The assault was an all-or-nothing gamble, and Germany had committed some of its best units to the mission. Serving in one of them was 1st Lieutenant Erwin Johannes Eugen Rommel. Rommel would eventually master maneuver warfare, reach the rank of field marshal and become one of the most feared of World War II battlefield commanders. He would also become a symbol of soldiers’ honor misused and perverted by the Third Reich. But in 1917 he was an obscure junior officer, one of thousands in a war where a subaltern’s average lifespan was measured in weeks.

Obscure though young Rommel might have been, he was hardly anonymous. He had won the Iron Cross in France in 1914, and in Romania he had bolstered his reputation for fearlessness by leading from the front and for a tactical sense that seemed to intuit an enemy’s moves. Men saw, and men spoke: “Everybody was inspired by his initiative, his courage, his dazzling acts of gallantry,” noted one of Rommel’s platoon leaders. As yet his reputation did not extend much beyond his immediate milieu. But over the following weeks in northern Italy, Rommel would begin making a name for himself in the German army as an expert in a new approach to war, an approach transcending the trench warfare that had stifled momentum and multiplied casualty lists since the war’s early weeks.

Rommel’s extraordinary tactical prowess did not develop in a vacuum. He served most of  his war with arguably the best unit in one of history’s finest fighting armies. The Württemberg Mountain Battalion (Württembergische Gebirgs-Bataillon), formed in 1915, was in fact an infantry unit with supplementary training in rock climbing and not a true “alpine” unit like those in the French and Italian armies.

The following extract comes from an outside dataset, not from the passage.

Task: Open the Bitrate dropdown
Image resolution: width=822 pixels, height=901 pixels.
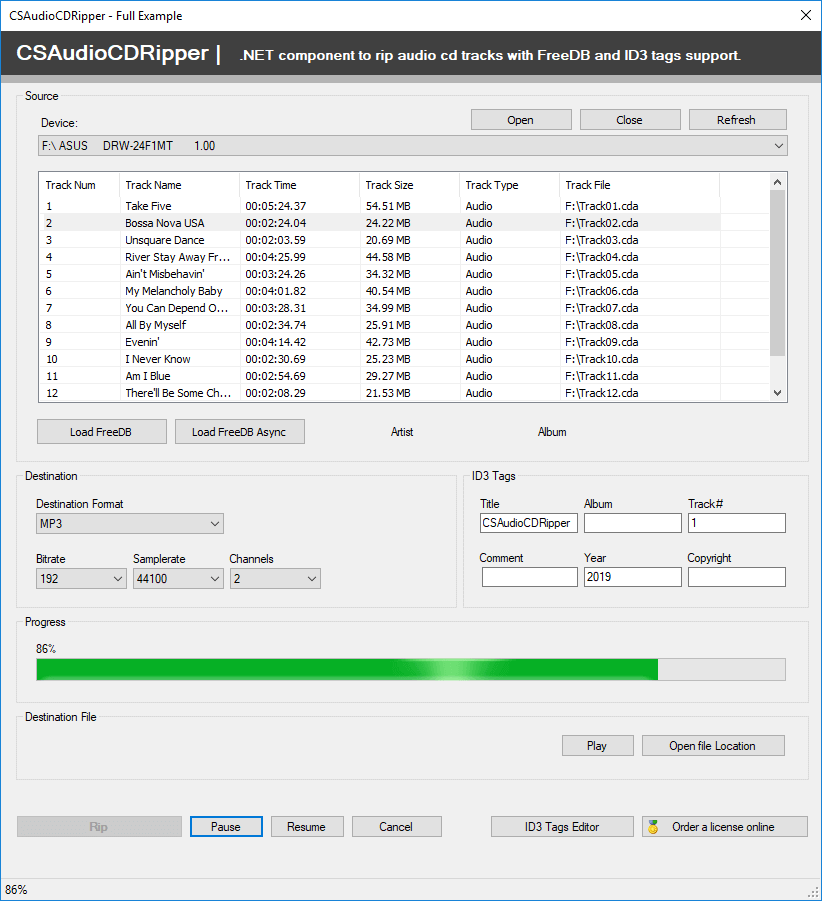Action: coord(118,578)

The WGB’s original volunteers included everyone from winter sports enthusiasts to bored cavalrymen. One hundred fifty of them had already earned bravery awards. Rommel, who had won both classes of the Iron Cross on the Western front, fitted in admirably.

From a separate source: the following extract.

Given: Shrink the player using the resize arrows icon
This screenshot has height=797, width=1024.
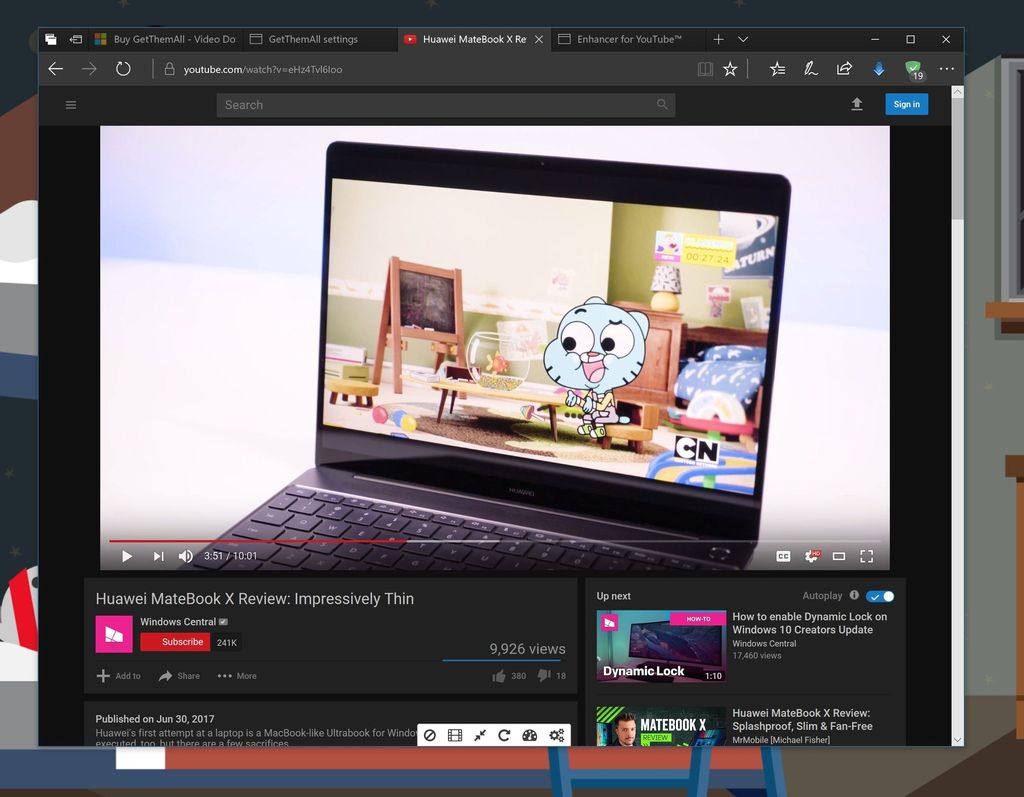Looking at the screenshot, I should (479, 735).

The WGB’s structure was optimized for flexibility. Its developed order of battle was six rifle companies and six machine-gun companies, plus mortar and signal units. The companies in turn were grouped into two or three detachments (Abteilungen) whose composition changed with the requirements of a particular action. When properly employed by the WGB’s officers, this adaptability enabled the unit to meet the war’s two greatest tactical challenges: reinforcing advances and exploiting battlefield opportunities.

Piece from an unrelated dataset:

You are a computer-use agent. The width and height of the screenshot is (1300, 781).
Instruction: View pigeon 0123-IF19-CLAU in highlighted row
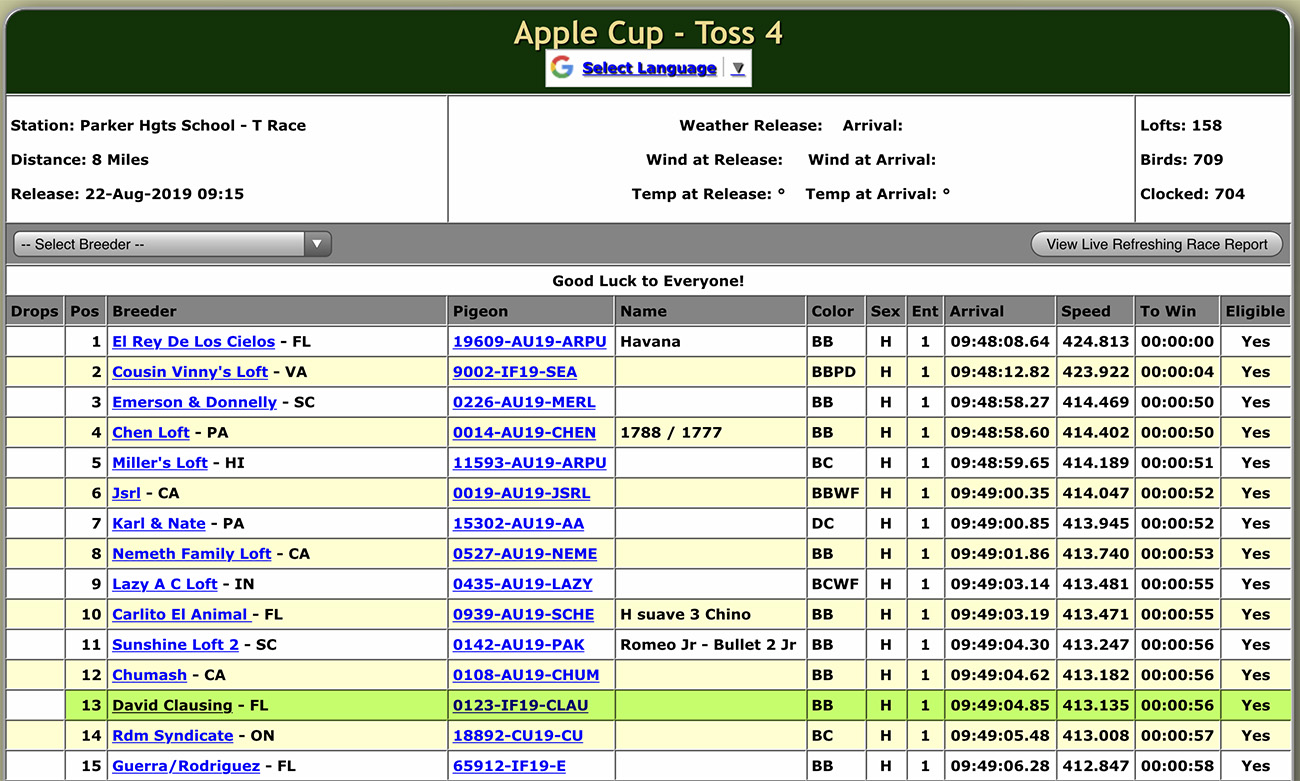[x=520, y=705]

Major Theodor Sprösser commanded the battalion throughout Rommel’s service with it. Sprösser rejected the orthodoxies of trench warfare and recognized Rommel’s talent and potential. An ideal mentor, Sprösser allowed Rommel to extend himself without overextending the battalion, restrained the young officer when necessary and never let him forget who was the WGB’s commander. And at 5 a.m. on October 25 Rommel needed his help.

The day before, Rommel had led three companies across broken ground in front of Hill 1114, a heavily fortified Italian strongpoint. A frontal attack promised only high casualties. Then Rommel spotted a supply trail leading into the Italian defenses. Reinforced by three additional companies, he followed it. The rewards of his boldness included the capture of an artillery battery—without firing a shot—a thoroughly welcome hot lunch and a favorable jump-off point for the next day’s attack.

The Italian main line of defense lay along the Kolovrat ridge and even steeper Mount Matajur. A major with the elite Royal Bavarian Guard Regiment (Königlich Bayerisches Leib-Regiment) announced that his unit would lead the attack on the high ground; the Württembergers could mop up what they left. But when Sprösser arrived, Rommel outlined an alternate plan: to swing west, outside the Leib-Regiment’s sector, bypass Hill 1114 and go straight for Mount Kuk, the sector’s first key terrain feature. Sprösser gave his lieutenant three companies and his blessing, then informed the Bavarian major he could observe the WGB’s progress through his field glasses.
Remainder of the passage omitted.